At my seat, one of the ladies who had miscounted was waiting.  She explained about the miscalculation and the fact the lady had never shown up after all.  I think she'd been sort of embarrassed by her friend's handling of the situation.  (It hadn't really been a polite request at the time.)  She attends the church where the women's weekend was being held, and was truly shocked I did not.  We discussed our histories and what had brought her to the church; the conversation was superficial -- definitely no lasting friendship there -- but something became clear to me.  When I walk through my church and see an unfamiliar face I assume he or she is a guest.  I try to be a good hostess and anticipate their needs or any questions they might have.  This is one of the county's megachurches; when she walks through, she probably assumes nothing.  Having attended a couple of megachurches in my day, I know small groups that meet together through the week, generally sit together on Sunday morning.  It's commonplace to see a multitude of unfamiliar faces in each worship service, because the only folks you really bond with are sitting right there beside you.  They are your church.  The rest are merely folks who work in the same building, but different departments.

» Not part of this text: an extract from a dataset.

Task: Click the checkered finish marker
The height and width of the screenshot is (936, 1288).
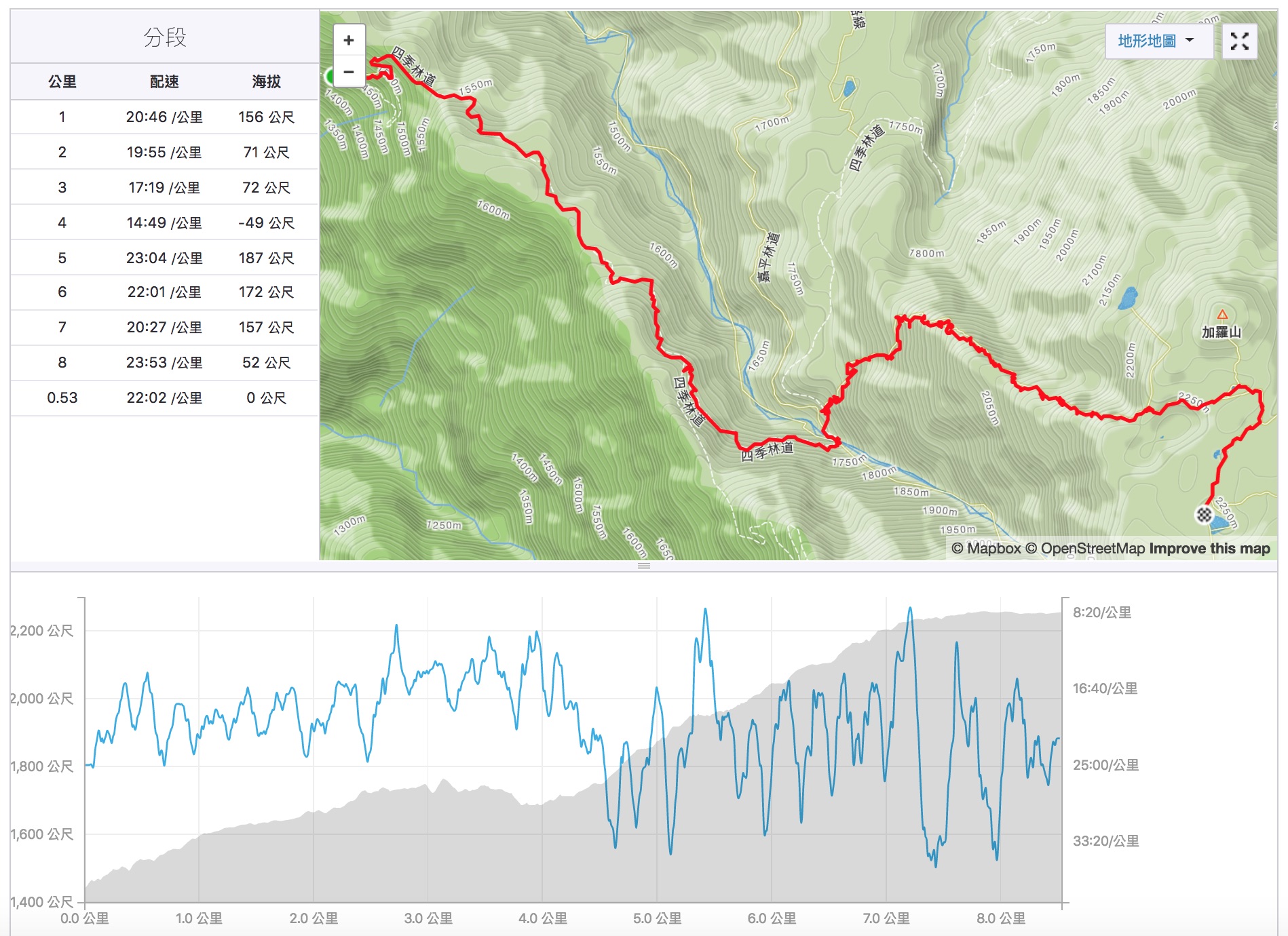Action: 1203,515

 I stayed for one more session, but left at the break.  As I left, my row mate and her friends chirped a genuine, friendly "goodbye."   Walking through the lobby, I made eye contact and spoke to a couple of people on my way out.  Nothing.  Guarded smiles, shifted eyes, "dead" faces.  "Lord, I know I get lost in my thoughts; I know I can glance at a person, and look right through them if I'm distracted.  I s that what this is?  Are they as pensive as I?  They almost appear frightened.  Are they unconvinced?  Totally unswayed by what they have heard.  Lord, help me to understand; remove all judgement from me."

I stopped at Mount Hope Church.  Sitting in my truck, facing the three crosses at the far end of the cemetery, I popped in another CD and opened my Bible to the book we'd been studying.  I finished reading the portion I'd not completed -- Habakkuk Chapter 3.  Habakkuk, after having a discussion with God about the way things had been going with His people, is let in on a revelation -- God's plan for His wicked children -- the Babylonian Captivity.  Habakkuk reconsiders and tries "reasoning" with God about His handling of things.  But God is not offended by Habakkuk's fear; He reassures him He is not asleep at the wheel.  In Chapter 3, Habakkuk worships the Lord, His sovereignty, His providence, His loving care for us as a people, and as individuals.  Habakkuk concludes with: 

   Though the fig tree should not blossom,
nor fruit be on the vines,
the produce of the olive fail
and the fields yield no food,
the flock be cut off from the fold
and there be no herd in the stalls,
  yet I will rejoice in the LORD;
   I will take joy in the God of my salvation.
 GOD, the Lord, is my strength;
   he makes my feet like the deer’s;
he makes me tread on my high places.

I am still learning what my women's weekend was all about.  What a great husband I have, that I could go not only with his blessing, but his active ear and his active support?  That, while things don't go as I would have planned or preferred, God is not asleep at the wheel?  That though I didn't leave the retreat with all I'd hoped, my "retreat coffers" were left wanting, I did not blossom as I'd expected, I can rejoice?  Maybe it was all about prayer, the simple act of leaning on Jesus, learning to rely solely on Him, seeing Him as a true and faithful friend.  Scott believes God wanted to see how serious I was about getting close to Him; what sort of distractions and speed bumps I was willing to endure just to know Him, and how committed I could stay to that quest.  And what about my "issues," my preconceived notions?  I still don't feel like I belong at that church, but it's not important that I ever do.  Jesus loves me, and it's all about Him.